This video is definitely worth watching. It’s a case study of two startups and their decisions about equity splits between founders. Two real-world stories with lots of wisdom to learn from them.
In short, the first story is about a 50/50 handshake (the equal split!) the Zipcar founder Robin made with her co-founder – and how much angst and regret it caused her shortly afterwards. “It was the stupidest handshake to make” recalls Robin.
The second story is about Ockam co-founders and their decision to split unequally. The decision was very logical because, for instance, one co-founder had worked for the other one for seven years as a junior before they decided to start a company. It was clear that their contributions to the startup wouldn’t be the same. And they did a great job of evaluating different scenarios of how much they would be involved with the startup (what if one of the founders wouldn’t quit his full-time job to work for the startup and so on) and identified different equity splits for every scenario.

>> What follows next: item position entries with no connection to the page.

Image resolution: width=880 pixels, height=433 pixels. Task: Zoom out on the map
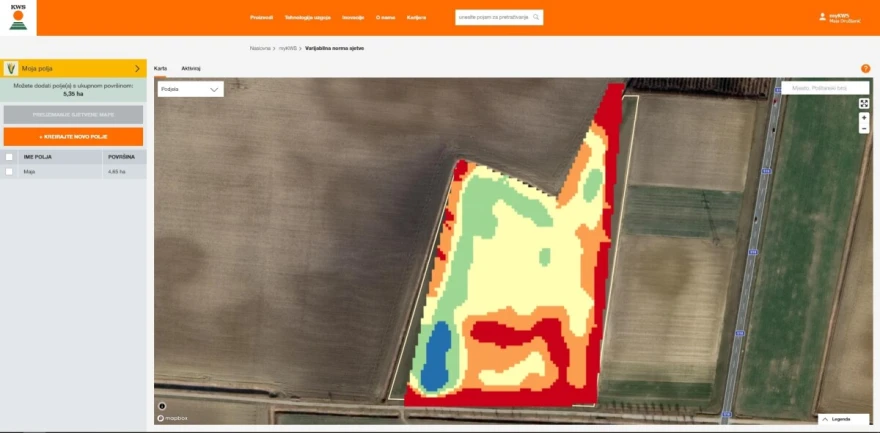tap(864, 128)
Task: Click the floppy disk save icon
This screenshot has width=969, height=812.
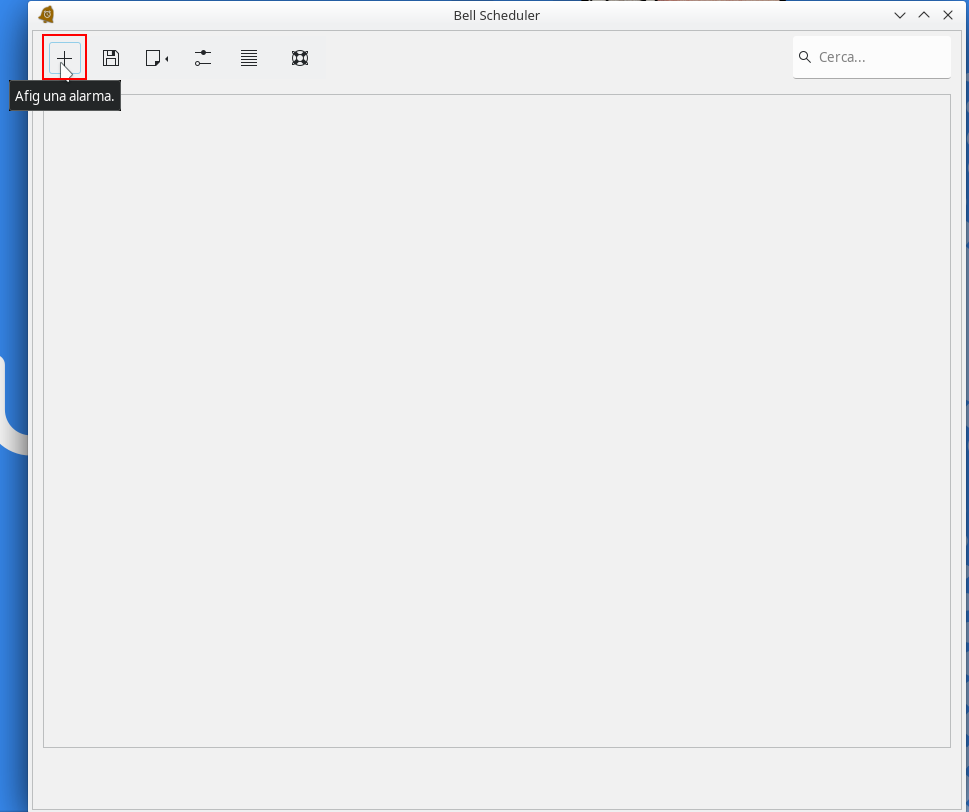Action: (111, 58)
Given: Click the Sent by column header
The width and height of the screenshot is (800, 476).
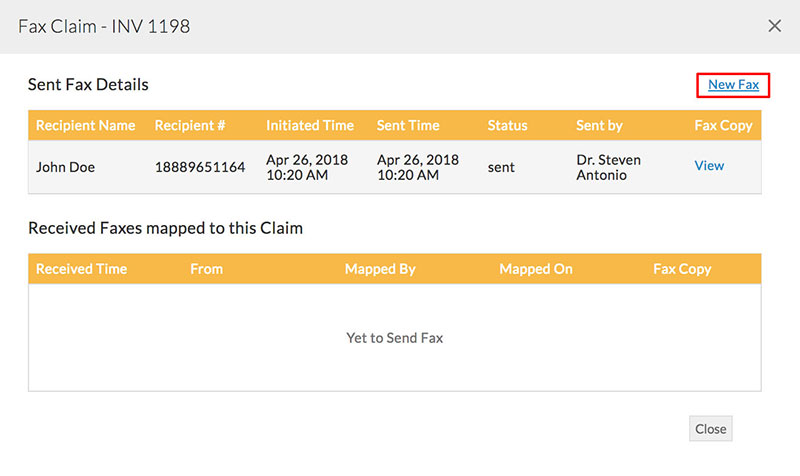Looking at the screenshot, I should (600, 126).
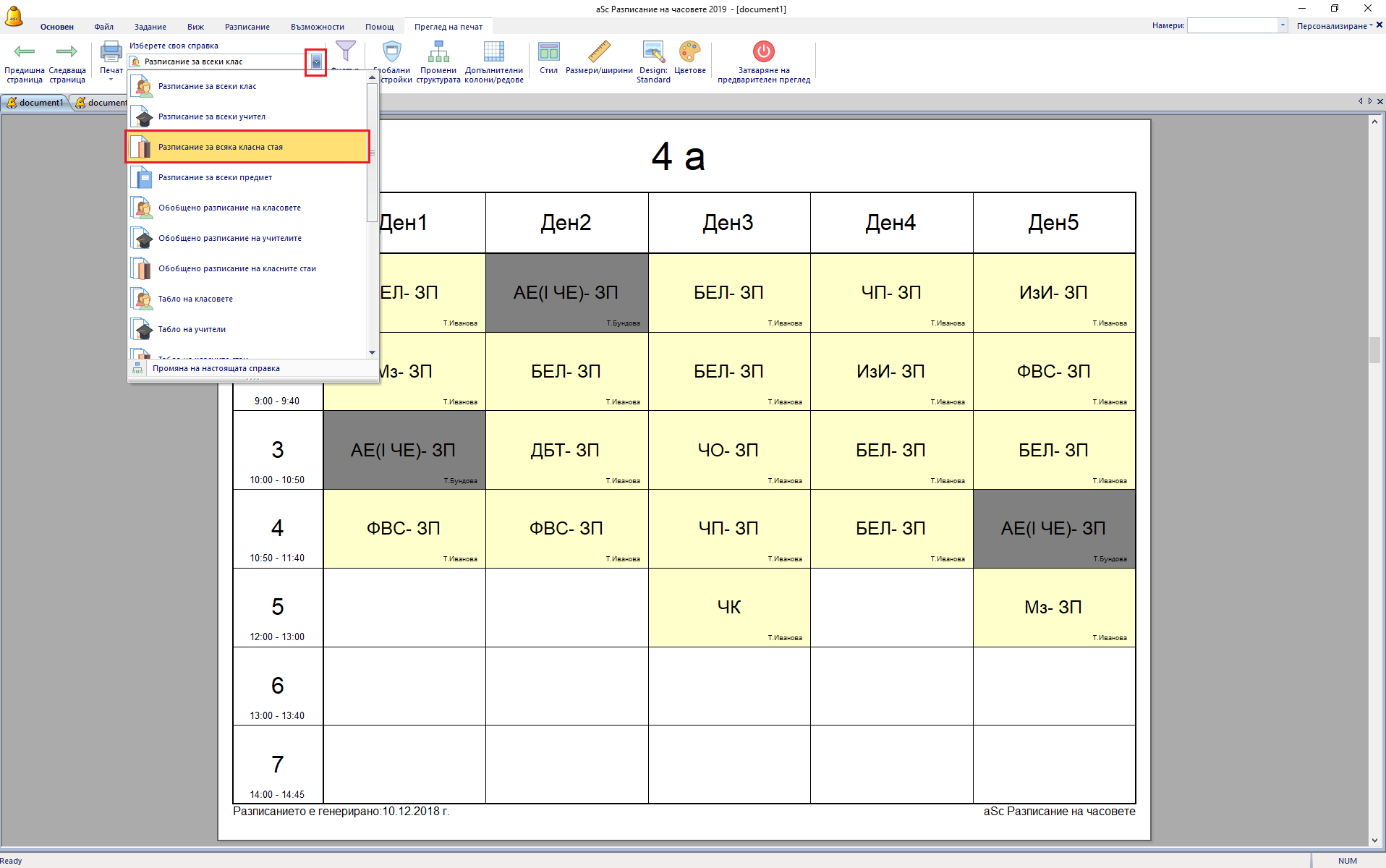Open the Файл menu
Image resolution: width=1386 pixels, height=868 pixels.
click(x=103, y=27)
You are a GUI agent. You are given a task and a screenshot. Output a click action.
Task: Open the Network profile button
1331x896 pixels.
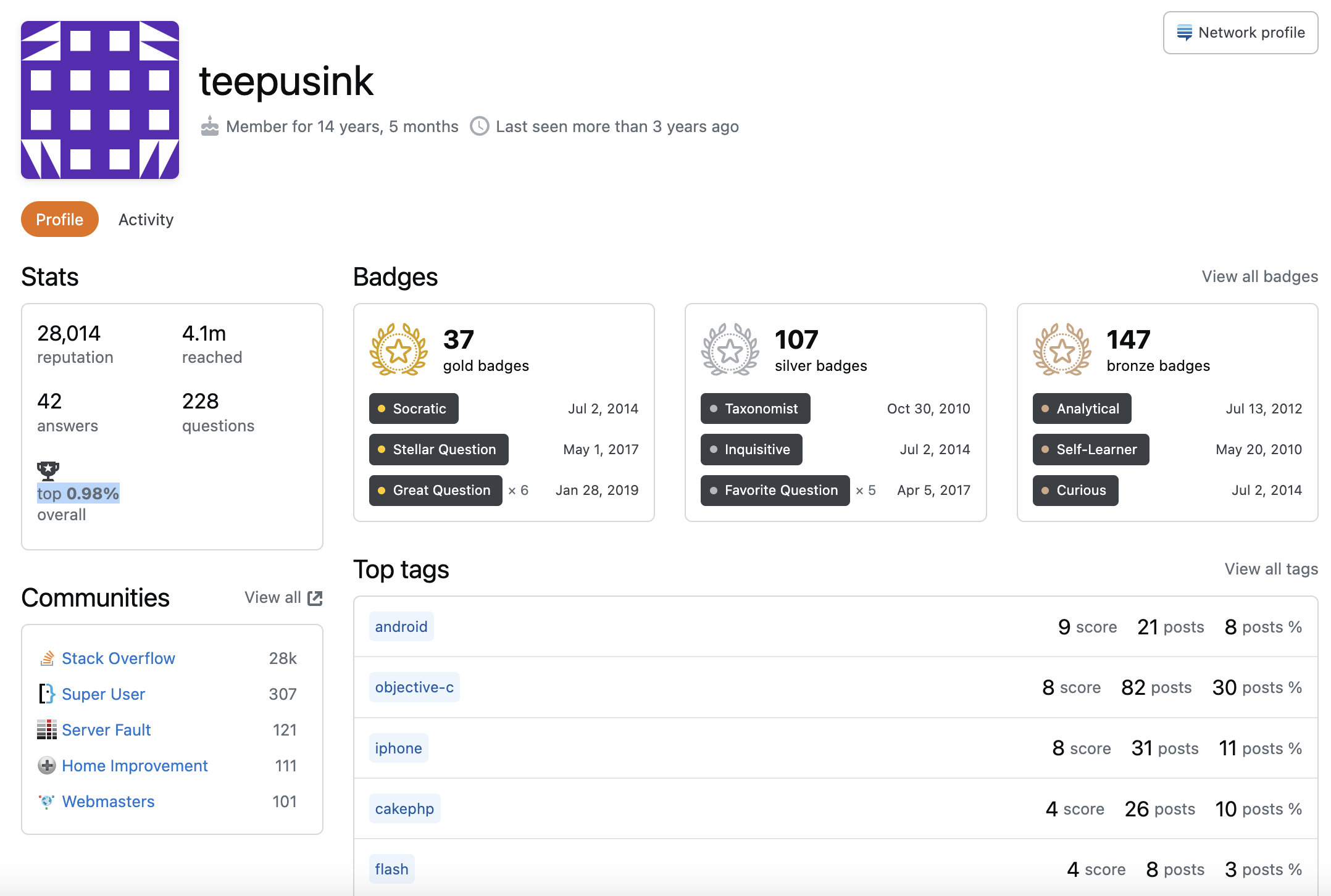pyautogui.click(x=1240, y=33)
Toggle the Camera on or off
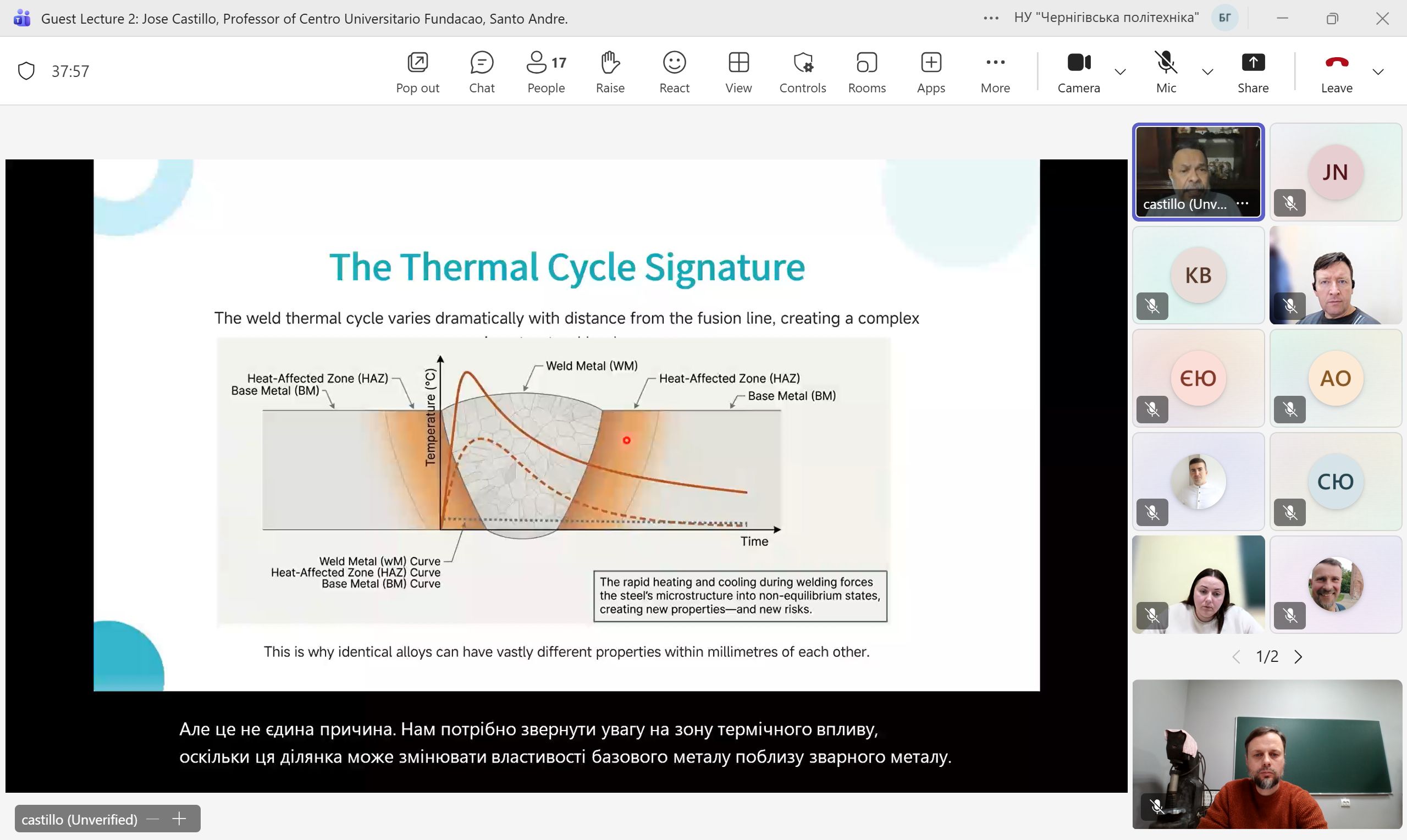1407x840 pixels. [x=1078, y=71]
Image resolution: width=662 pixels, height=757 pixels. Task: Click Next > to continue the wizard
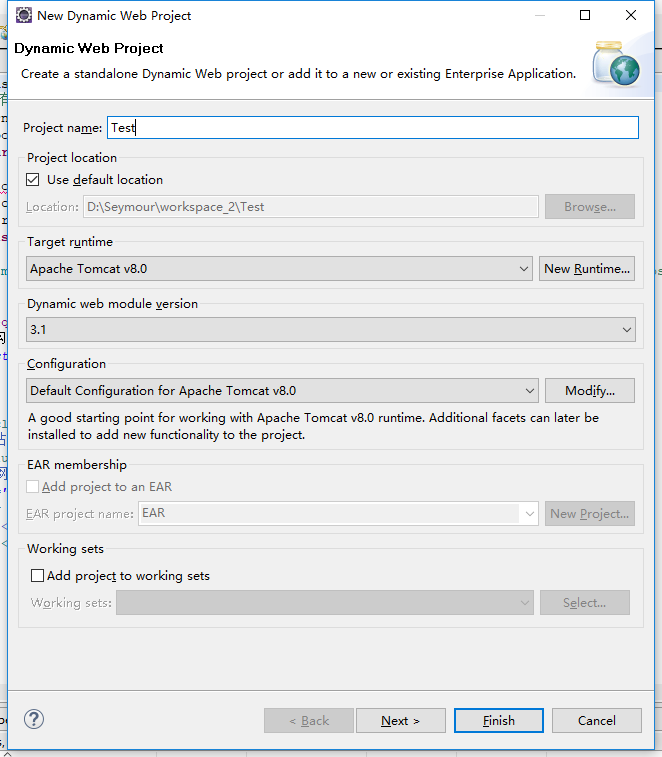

Here are the key lessons to be learnt from this video:
- if you don’t want equity split issues to ruin your startup deal with them early
- when you deal with them, keep in mind that a 50/50 split is almost never a good solution
- it’s better to find out early whether you are compatible with your co-founder. Equity talks are the best time to do that.
- go through several scenarios of how your startup is likely to evolve. Decide how your equity split will be changing depending on the scenario.